Dataset records: Begin
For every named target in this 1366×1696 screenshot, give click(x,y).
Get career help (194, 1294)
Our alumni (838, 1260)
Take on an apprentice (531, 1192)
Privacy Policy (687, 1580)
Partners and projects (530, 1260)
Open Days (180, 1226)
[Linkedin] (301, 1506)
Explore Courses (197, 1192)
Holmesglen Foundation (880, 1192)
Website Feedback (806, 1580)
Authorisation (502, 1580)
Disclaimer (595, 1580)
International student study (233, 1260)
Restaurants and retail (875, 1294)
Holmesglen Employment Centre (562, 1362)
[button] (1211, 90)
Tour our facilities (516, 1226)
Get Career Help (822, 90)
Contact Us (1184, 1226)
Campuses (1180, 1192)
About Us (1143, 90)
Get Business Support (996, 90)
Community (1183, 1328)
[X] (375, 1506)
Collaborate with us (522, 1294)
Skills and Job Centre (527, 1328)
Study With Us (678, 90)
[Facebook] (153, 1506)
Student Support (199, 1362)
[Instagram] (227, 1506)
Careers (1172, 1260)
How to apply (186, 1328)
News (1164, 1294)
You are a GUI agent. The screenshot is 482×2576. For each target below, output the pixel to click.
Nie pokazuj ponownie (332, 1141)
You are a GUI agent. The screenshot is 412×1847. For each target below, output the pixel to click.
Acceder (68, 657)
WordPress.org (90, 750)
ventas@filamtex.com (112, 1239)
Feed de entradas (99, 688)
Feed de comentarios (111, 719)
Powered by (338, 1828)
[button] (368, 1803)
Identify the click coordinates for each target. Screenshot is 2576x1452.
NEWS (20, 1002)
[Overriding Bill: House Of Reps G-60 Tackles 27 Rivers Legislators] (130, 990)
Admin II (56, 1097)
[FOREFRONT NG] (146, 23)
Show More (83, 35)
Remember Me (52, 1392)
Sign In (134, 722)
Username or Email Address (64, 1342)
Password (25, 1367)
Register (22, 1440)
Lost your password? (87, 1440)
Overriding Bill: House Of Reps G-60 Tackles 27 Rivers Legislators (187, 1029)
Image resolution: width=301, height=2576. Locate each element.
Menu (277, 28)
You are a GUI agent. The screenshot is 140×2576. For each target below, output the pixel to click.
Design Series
Dataset records: End
→ **Assignment**
Please return the span of lines above that opens with the one containing "[FOREFRONT NG] (146, 23)" and closes with the final line, both included, exactly as written and nothing more.

→ **Worked solution**
[FOREFRONT NG] (146, 23)
Show More (83, 35)
Remember Me (52, 1392)
Sign In (134, 722)
Username or Email Address (64, 1342)
Password (25, 1367)
Register (22, 1440)
Lost your password? (87, 1440)
Overriding Bill: House Of Reps G-60 Tackles 27 Rivers Legislators (187, 1029)
Image resolution: width=301, height=2576. Locate each element.
Menu (277, 28)
You are a GUI agent. The screenshot is 140×2576. For each target below, output the pixel to click.
Design Series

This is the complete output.